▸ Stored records
::::::::
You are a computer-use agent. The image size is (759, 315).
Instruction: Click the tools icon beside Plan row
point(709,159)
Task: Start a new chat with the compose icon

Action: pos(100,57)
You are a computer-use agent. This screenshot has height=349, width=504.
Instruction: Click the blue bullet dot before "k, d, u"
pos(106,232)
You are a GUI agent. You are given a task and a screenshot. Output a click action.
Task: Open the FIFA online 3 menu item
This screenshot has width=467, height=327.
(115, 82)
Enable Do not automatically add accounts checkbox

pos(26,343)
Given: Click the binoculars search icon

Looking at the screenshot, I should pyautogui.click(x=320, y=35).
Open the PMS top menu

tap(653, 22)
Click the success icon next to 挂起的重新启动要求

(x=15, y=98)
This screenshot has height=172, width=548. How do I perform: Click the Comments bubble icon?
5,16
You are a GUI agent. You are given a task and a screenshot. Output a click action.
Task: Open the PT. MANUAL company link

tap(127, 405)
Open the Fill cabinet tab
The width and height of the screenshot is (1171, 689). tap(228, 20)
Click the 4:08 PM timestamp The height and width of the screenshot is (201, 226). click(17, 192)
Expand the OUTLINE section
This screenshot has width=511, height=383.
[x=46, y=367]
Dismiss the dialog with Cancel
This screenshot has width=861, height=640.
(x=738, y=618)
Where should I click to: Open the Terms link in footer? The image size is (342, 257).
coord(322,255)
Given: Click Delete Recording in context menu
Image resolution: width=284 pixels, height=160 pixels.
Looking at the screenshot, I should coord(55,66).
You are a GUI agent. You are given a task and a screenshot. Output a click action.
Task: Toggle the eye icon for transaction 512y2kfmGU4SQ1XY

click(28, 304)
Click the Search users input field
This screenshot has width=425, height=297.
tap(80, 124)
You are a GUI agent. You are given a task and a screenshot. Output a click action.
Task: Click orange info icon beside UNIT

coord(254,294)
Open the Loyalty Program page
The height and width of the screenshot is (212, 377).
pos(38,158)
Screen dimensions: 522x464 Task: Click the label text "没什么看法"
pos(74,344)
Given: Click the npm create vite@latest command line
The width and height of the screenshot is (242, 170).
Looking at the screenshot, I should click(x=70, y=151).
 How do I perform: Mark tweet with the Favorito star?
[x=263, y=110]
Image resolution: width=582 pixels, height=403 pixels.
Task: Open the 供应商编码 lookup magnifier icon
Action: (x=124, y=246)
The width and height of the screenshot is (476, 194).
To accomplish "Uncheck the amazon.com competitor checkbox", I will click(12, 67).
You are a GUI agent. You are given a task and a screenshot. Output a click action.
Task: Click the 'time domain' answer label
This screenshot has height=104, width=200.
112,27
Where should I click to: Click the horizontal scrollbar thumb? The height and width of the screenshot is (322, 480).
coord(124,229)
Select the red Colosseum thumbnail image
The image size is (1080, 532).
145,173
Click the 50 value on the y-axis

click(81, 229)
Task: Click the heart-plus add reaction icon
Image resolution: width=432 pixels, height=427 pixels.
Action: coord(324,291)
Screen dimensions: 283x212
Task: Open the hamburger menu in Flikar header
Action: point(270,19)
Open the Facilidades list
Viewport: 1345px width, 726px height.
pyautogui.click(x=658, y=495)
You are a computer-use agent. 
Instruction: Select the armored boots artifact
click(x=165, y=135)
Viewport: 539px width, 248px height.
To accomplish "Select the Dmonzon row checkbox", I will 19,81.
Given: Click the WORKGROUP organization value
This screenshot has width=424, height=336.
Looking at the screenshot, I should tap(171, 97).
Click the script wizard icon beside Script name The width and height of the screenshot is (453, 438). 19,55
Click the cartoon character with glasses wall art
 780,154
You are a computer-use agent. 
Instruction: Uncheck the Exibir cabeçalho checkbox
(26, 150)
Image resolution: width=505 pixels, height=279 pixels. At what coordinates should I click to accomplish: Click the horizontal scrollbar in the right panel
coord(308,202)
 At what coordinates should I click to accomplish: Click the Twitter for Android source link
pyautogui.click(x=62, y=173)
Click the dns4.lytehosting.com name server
::::::::
▸ TASK TO CARRY OUT
Write out every line in the data that holds the string "name".

▸ COMPLETED TASK
Click the script wizard icon beside Script name The width and height of the screenshot is (453, 438). 19,55
Click the dns4.lytehosting.com name server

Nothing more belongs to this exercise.